Do you have a favorite memory or story of being involved in the peer respite?

A young man who had a long history of hospitalizations around psychotic experiences wanted to get through these times without being in the hospital and without increasing his medication. We talked in detail about the kinds of things we both were willing to sit with and what might feel intolerable. He was also studying eco-psychology and wanted to use our respite program as a structure for thinking about psychosis from that perspective.

The unfortunate time did come when he needed to use the program. His doctor advised him that taking the risk of not increasing his meds might lead to involuntary treatment, and he was told that he was much too vulnerable to go through this with his “peers.” In spite of this advice, my friend did use the respite program. He stayed up for four straight days talking to his peers, each person sharing their own similar experiences and unique perspectives. He and his peers also worked with the guidelines from his crisis plan so that they could remind each other of sharing in the responsibility. No one was afraid of “bizarre behaviors” or strange ways of thinking and no one told him what it meant.

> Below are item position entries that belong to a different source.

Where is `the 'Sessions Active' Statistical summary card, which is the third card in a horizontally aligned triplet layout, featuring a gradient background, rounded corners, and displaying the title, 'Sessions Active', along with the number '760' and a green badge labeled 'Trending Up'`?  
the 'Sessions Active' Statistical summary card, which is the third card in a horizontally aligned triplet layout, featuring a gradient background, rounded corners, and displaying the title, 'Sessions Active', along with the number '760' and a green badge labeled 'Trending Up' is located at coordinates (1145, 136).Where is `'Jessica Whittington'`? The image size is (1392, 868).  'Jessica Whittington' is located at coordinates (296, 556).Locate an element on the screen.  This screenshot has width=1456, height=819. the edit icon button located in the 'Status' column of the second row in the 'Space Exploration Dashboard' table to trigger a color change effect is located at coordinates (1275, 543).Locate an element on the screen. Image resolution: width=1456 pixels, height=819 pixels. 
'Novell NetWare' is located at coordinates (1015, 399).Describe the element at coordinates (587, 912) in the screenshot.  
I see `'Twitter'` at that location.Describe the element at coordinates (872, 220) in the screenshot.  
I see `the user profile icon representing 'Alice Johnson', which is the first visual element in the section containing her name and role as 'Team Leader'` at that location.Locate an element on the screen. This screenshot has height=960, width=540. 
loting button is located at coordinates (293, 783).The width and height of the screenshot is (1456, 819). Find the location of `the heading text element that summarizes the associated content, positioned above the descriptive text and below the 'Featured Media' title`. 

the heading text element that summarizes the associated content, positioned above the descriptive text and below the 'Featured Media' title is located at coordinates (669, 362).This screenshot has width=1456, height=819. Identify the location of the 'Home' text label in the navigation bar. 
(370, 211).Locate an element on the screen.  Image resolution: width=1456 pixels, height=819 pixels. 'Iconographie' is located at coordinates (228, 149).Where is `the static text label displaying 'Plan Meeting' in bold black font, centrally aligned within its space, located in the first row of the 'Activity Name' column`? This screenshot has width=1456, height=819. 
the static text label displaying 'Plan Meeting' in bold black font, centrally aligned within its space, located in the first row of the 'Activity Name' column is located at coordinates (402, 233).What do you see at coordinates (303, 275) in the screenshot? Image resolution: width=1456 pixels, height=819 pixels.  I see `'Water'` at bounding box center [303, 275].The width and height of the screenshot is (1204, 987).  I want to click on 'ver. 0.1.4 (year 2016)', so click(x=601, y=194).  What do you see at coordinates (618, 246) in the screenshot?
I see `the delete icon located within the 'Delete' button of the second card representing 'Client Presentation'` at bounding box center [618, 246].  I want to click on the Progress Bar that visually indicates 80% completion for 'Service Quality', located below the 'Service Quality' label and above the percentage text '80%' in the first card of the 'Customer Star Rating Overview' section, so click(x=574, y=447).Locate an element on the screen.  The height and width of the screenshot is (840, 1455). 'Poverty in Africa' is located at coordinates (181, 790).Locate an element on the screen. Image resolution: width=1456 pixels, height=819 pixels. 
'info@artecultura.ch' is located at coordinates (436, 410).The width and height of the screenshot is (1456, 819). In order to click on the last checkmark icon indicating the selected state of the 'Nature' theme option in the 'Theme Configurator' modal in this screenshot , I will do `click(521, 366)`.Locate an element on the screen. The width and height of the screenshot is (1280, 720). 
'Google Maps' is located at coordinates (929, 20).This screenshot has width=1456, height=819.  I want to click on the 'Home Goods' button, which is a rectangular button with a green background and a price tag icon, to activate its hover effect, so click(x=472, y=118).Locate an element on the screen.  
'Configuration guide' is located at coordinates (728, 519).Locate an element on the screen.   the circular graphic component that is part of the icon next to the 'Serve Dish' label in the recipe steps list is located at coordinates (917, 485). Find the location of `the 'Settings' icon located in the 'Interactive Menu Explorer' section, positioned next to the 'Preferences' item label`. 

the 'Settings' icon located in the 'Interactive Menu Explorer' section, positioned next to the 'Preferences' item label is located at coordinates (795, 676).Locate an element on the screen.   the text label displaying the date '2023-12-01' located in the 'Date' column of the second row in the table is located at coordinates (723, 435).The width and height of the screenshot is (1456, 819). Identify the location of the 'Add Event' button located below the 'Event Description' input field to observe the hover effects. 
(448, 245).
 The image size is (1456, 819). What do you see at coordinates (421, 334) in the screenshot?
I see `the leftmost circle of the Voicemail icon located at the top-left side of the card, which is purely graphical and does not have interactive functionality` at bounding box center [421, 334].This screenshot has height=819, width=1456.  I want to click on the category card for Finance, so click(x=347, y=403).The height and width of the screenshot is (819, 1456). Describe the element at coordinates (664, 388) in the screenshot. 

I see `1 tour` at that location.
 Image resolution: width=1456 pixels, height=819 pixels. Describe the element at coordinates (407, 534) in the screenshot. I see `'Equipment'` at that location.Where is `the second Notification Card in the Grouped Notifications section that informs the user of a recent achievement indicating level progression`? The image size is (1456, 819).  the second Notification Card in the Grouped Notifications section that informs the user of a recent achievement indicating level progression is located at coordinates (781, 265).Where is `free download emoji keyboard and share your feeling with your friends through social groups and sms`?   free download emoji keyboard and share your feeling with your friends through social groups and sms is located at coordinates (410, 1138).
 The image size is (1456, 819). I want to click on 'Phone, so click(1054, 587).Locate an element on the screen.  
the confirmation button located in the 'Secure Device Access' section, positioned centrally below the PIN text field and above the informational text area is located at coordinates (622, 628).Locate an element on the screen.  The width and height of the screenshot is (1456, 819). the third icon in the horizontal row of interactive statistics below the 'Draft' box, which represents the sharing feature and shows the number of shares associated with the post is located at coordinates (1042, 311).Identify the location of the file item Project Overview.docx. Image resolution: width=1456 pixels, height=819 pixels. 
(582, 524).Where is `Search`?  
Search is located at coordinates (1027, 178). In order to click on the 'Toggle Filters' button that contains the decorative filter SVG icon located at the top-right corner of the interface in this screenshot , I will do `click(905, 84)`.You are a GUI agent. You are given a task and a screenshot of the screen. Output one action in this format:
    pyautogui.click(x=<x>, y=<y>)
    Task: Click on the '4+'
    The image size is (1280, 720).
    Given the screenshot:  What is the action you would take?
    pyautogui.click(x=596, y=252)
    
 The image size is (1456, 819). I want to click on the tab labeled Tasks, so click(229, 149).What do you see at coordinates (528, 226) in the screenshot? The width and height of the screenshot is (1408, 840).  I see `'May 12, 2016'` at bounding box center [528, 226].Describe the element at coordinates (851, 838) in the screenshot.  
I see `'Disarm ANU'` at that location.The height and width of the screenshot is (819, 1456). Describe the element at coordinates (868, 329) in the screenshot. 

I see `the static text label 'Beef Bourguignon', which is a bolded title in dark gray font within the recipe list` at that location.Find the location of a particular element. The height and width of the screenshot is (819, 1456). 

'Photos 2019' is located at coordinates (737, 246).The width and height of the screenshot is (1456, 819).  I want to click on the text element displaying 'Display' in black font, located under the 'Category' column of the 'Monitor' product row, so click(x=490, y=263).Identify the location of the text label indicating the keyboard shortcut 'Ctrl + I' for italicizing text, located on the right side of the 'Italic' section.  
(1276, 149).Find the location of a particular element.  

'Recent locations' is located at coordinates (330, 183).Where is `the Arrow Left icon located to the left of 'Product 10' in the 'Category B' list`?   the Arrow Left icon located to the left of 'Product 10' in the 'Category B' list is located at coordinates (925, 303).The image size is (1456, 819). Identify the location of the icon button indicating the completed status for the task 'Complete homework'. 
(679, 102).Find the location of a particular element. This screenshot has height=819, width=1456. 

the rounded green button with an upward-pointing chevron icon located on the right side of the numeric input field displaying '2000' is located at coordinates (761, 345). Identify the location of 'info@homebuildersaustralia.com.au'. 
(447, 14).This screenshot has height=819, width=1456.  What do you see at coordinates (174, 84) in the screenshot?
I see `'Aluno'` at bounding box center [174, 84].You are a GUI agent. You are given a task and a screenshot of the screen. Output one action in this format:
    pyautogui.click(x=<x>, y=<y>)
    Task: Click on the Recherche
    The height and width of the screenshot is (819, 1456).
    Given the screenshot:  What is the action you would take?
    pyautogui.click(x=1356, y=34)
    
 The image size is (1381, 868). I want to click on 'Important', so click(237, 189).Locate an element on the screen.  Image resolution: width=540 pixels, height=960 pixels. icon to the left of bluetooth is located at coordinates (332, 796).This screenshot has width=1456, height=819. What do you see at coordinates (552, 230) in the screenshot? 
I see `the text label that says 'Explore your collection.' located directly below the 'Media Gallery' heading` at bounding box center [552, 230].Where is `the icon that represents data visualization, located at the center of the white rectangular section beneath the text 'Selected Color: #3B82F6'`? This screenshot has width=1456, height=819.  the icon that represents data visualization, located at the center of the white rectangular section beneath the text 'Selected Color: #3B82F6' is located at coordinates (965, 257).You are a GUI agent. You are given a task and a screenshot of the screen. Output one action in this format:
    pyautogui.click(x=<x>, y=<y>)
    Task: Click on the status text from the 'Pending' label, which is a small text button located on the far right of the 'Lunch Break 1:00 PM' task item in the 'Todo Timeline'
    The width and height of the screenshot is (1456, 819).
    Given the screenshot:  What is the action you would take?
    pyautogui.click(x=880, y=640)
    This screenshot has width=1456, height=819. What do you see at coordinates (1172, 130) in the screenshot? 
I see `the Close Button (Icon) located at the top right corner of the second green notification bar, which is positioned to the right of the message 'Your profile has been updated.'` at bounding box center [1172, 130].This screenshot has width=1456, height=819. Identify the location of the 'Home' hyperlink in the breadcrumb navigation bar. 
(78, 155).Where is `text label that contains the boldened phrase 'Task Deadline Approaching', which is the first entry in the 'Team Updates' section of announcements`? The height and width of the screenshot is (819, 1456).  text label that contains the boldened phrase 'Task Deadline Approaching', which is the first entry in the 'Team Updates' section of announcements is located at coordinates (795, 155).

After nine days of respite (with several days just catching up on sleep), he left respite…without increasing his medications and without forced treatment. After he left, he shared with us, “It was really terrific being with all different people who knew me in different ways and who all had their own versions of these kinds of experiences. Through all these conversations, I could take the things that were important to me and throw out the rest as just ‘crazy’ thinking. As I learn more about what happens for me and the kinds of things that feel important, I can begin to understand what kinds of events might contribute to these situations and what kinds of things might help me take a different path.”